Acórdãos TC
Acórdão do Tribunal Constitucional
Nº Convencional: ACTC00003934
Acordão: 93-264-1
Processo: 91-0449
Relator: TAVARES DA COSTA
Descritores: EXPROPRIAÇÃO POR UTILIDADE PUBLICA
JUSTA INDEMNIZAÇÃO
PRINCIPIO DA IGUALDADE
PROPRIEDADE PRIVADA
ESTADO DE DIREITO DEMOCRATICO
PRINCIPIO DA PROPORCIONALIDADE
Nº do Documento: TCB19930330932641
Data do Acordão: 03/30/1993
Espécie: CONCRETA B
Requerente: PARTICULAR
Requerido: TR PORTO
Nº do Diário da República: 182
Série do Diário da República: II
Data do Diário da República: 08/05/1993
Página do Diário da República: 8291
Votação: UNANIMIDADE
Privacidade: 01
Constituição: 1989 ART13 ART62 N2.
Normas Apreciadas: CEXP76 ART33 N1.
Normas Julgadas Inconst.: CEXP76 ART33 N1.
Jurisprudência Constitucional:
Área Temática 1: PRINCIPIOS GERAIS DOS DIREITOS E DEVERES FUNDAMENTAIS. DIREITOS E DEVERES ECONOMICOS. CONSTITUIÇÃO ECONOMICA. PRINCIPIOS CONSTITUCIONAIS.
Área Temática 2: DIR ADM - GARANT ADM.
Decisão: Julga inconstitucional a norma do n. 1 do artigo
33 do Codigo das Expropriações, aprovado pelo Decreto-Lei n. 845/76, de 11 de Dezembro, na parte em que determina que o valor dos terrenos situados em aglomerado urbano não podera exceder, em qualquer caso, o valor de 15 por cento do custo provavel da construção que neles seja possivel erigir.
Sumário: I - A Constituição, embora estabelecendo que a indemnização por expropriação ha-de ser justa, não define um concreto criterio indemnizatorio, sendo, no entanto, evidente que os criterios definidos por lei tem de respeitar os principios materiais da Constituição - igualdade, proporcionalidade -, não podendo conduzir a indemnizações irrisorias ou manifestamente desproporcionadas a perda do bem requisitado ou expropriado.

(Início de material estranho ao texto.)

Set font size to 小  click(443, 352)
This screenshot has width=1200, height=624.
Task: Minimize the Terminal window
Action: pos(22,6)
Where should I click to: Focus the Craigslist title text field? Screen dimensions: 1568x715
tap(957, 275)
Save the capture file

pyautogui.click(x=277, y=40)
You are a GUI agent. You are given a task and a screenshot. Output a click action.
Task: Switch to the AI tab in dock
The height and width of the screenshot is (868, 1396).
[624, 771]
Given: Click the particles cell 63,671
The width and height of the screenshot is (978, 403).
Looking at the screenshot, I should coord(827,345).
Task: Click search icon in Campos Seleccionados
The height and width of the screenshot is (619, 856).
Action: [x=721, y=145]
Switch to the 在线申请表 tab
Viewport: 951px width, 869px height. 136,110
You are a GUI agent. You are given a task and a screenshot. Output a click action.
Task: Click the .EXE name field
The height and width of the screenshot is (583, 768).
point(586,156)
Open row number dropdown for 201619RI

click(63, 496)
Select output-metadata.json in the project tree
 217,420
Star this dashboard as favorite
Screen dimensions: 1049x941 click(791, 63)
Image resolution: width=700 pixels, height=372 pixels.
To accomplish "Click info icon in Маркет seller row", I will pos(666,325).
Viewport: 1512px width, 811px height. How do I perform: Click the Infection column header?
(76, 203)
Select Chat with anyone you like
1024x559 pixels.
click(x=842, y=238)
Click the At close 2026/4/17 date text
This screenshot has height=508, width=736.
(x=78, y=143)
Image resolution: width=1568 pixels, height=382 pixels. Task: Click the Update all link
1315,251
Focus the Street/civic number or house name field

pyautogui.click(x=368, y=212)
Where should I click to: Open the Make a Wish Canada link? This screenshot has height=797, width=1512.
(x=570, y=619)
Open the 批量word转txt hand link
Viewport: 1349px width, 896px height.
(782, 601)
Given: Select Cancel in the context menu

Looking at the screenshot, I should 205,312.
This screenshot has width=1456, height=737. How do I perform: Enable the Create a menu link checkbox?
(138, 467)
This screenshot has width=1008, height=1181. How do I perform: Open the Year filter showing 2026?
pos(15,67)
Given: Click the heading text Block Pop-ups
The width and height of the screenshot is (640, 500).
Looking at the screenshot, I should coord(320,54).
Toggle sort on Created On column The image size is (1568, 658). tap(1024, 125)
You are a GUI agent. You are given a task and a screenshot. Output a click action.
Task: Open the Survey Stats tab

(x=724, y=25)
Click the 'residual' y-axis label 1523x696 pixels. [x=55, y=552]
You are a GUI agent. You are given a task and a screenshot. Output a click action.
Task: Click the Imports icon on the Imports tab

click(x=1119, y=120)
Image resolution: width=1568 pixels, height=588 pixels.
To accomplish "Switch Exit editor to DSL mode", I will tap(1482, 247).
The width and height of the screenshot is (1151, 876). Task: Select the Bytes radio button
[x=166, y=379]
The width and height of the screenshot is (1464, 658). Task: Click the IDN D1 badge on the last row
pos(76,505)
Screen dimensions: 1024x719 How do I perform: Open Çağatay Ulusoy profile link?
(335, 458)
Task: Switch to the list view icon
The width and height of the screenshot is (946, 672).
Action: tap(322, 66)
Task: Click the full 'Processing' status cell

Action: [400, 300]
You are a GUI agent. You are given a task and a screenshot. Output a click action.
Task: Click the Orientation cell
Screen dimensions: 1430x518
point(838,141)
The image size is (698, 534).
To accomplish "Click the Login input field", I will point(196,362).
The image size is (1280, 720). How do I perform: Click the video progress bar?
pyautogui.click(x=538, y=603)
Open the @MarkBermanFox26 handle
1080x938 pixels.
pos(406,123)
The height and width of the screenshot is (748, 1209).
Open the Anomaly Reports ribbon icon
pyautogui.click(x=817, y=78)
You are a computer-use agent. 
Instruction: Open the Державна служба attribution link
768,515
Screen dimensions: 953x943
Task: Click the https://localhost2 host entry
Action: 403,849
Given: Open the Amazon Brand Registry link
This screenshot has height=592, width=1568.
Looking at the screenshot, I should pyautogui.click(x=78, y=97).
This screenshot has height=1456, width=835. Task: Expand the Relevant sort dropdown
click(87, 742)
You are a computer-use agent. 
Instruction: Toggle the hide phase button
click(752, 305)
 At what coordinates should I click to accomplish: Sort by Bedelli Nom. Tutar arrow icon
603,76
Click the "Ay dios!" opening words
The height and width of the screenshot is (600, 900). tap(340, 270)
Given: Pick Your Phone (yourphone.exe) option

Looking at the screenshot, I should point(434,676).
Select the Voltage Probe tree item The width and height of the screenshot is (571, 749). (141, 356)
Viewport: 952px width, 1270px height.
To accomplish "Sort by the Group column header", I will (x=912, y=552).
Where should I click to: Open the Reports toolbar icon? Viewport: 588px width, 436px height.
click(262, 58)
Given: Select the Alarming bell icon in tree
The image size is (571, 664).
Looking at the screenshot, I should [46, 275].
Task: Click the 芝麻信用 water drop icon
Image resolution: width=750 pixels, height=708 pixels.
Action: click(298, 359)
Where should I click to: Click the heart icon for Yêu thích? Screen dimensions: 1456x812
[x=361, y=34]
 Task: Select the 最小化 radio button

II - A indemnização tem como medida o prejuizo que para o expropriado resulta da expropriação; e se esta indemnização não pode estar sujeita ou condicionada por factores especulativos, muitas vezes artificialmente criados, sempre devera representar e traduzir uma adequada restauração da lesão patrimonial sofrida pelo expropriado.
III - Pode, assim, formular-se um juizo de desconformidade entre a norma do artigo 61, n. 2 da Constituição, que implica a garantia ao expropriado de uma compensação plena da perda patrimonial suportada, e a do artigo 33, n. 1 do Codigo das Expropriações de 1976 que estabelece um limite ao "quantum indemnizatur" insusceptivel de ser ultrapassado, proporcionando situações em que o dano patrimonial sofrido pelo expropriado não seja integralmente ressarcido, o que valera dizer não ser "justa" a indemnização que lhe venha a ser atribuida.
IV - A mesma norma viola o principio da igualdade dos cidadãos perante os encargos publicos, principio que constitui uma dimensão do conceito constitucional de "justa indemnização" por expropriação.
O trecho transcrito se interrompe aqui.